[ell-i-developers] Re: Tentative plan for Arduino Ethernet library support

  • From: Pekka Nikander <pekka.nikander@xxxxxx>
  • To: ell-i-developers@xxxxxxxxxxxxx
  • Date: Tue, 18 Feb 2014 10:48:36 +0200

> It looks as though there is some amount of ENC28J60 IP stack for Arduino 
> already existing. The thread on Adafruit refers to a V6 implementation on 
> Arduino. Have you taken a look? It is ported from Contiki, so it is already 
> more or less familiar and you should be able to form an educated opinion on 
> if it has any value for us. Basically it boils down to two questions:
> 
> Is the Contiki IP api abstraction good for us?

IMHO it is not a good API.  However, if we want to do it again quick and dirty, 
then the stack you point out might be good.

Personally, I'm not interested in doing it again quick and dirty, that I've 
done already.  I am not happy with the Contiki code quality, it smells slightly 
rotten.  If someone else wants to do it again, stitching stack together from 
our existing code and the Telecom Bretagne code, that is not a big deal -- I 
can help.  But I don't want to spend my time on *doing* it, as I will not learn 
anything and I don't see how it would help us in the long term.  On the other 
hand, it is a perfect learning project for someone who want to learn how to do 
software integration on a bare-metal system.

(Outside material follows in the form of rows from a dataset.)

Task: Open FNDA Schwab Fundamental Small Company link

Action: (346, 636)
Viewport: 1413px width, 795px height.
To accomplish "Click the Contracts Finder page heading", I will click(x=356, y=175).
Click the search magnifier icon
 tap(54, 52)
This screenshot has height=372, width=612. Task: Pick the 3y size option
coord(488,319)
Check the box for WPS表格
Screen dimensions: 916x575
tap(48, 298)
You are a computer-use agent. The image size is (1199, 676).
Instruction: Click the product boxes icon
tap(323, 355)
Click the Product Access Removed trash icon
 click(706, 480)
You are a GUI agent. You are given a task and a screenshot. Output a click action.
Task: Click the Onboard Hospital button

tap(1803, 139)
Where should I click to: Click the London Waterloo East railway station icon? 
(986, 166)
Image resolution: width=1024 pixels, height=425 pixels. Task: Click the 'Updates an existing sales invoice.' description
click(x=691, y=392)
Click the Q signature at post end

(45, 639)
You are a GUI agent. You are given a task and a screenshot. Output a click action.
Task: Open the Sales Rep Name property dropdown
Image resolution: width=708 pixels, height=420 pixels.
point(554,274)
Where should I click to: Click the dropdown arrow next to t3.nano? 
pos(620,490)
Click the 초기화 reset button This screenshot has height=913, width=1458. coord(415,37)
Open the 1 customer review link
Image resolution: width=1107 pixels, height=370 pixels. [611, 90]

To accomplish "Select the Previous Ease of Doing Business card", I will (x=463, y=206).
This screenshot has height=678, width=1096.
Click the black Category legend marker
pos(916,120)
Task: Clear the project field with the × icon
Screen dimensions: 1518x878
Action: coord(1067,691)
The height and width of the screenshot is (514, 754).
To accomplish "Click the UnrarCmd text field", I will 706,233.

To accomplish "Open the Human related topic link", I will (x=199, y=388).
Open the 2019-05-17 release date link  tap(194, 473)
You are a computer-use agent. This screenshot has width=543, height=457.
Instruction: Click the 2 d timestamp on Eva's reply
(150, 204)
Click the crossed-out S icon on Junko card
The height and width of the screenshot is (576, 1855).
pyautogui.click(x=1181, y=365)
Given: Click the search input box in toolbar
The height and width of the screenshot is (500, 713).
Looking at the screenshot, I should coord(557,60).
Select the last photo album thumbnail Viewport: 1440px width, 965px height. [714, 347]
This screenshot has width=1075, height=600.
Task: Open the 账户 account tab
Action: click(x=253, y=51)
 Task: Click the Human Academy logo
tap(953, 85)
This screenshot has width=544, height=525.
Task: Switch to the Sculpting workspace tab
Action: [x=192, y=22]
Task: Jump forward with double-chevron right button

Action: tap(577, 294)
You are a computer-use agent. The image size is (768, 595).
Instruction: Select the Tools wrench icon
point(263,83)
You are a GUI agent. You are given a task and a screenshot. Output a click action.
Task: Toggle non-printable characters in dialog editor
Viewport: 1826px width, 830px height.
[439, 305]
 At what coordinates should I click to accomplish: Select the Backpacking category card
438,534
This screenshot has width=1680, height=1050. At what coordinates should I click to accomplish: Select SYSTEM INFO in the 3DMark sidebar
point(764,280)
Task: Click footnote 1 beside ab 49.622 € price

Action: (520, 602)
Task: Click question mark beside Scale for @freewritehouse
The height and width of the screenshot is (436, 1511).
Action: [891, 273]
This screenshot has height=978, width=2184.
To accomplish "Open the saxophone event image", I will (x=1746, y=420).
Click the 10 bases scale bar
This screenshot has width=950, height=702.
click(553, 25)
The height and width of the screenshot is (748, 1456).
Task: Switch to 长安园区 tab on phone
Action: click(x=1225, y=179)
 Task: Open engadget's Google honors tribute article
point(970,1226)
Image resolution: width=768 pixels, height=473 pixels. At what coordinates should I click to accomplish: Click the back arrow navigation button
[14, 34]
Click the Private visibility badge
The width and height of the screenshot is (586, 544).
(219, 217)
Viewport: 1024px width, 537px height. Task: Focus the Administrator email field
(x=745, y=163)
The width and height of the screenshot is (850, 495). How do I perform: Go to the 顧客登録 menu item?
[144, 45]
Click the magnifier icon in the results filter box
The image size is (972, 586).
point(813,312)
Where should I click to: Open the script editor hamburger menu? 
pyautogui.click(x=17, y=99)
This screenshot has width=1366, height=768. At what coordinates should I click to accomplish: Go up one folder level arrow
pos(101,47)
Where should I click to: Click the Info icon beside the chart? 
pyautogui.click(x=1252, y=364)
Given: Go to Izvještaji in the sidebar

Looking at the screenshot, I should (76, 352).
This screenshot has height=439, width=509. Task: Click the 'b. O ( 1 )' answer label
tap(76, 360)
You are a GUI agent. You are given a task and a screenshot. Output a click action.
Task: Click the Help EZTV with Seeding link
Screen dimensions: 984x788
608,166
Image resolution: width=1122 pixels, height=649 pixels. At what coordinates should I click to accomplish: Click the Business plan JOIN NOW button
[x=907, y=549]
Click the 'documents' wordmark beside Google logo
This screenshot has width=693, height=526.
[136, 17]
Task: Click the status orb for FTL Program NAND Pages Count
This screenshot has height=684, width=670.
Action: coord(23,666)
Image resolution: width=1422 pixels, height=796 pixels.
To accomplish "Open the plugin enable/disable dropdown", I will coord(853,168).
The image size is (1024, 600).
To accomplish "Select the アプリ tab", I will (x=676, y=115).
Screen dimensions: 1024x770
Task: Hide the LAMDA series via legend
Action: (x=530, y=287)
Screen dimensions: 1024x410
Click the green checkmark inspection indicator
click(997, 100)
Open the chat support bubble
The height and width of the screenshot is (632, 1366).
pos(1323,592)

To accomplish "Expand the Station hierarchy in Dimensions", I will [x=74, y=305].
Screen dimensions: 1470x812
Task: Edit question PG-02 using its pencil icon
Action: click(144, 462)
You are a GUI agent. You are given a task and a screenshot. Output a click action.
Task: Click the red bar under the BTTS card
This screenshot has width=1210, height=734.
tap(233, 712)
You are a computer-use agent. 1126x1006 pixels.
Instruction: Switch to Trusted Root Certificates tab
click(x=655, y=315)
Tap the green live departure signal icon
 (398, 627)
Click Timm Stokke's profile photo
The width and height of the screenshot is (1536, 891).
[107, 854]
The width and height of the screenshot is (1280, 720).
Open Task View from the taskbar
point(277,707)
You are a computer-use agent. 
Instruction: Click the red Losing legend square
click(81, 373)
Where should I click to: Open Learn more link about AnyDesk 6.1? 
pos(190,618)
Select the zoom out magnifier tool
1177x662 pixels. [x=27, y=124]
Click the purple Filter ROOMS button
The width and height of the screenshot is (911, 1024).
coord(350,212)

Sure, for doing such stitching you have to be fluent in C, have basic 
understanding how our bare metal runtime works, but not much more than that.  I 
think there are a few qualifying people on this list. :-)

From my point of view, writing a simple UDP/IP stack is not a big deal, as it 
is completely stateless.  Hence, it is basically just sending and receiving 
packets in a certain format on the top of Ethernet packets.  Jari Arkko once 
did it in 14 lines of (obfuscated) C, if I remember correctly.  For me a 
rudimentary but working version will most probably take less than a day.  
Writing ARP takes a little bit longer, maybe two days, as there is some state 
involved, but that is not that hard either.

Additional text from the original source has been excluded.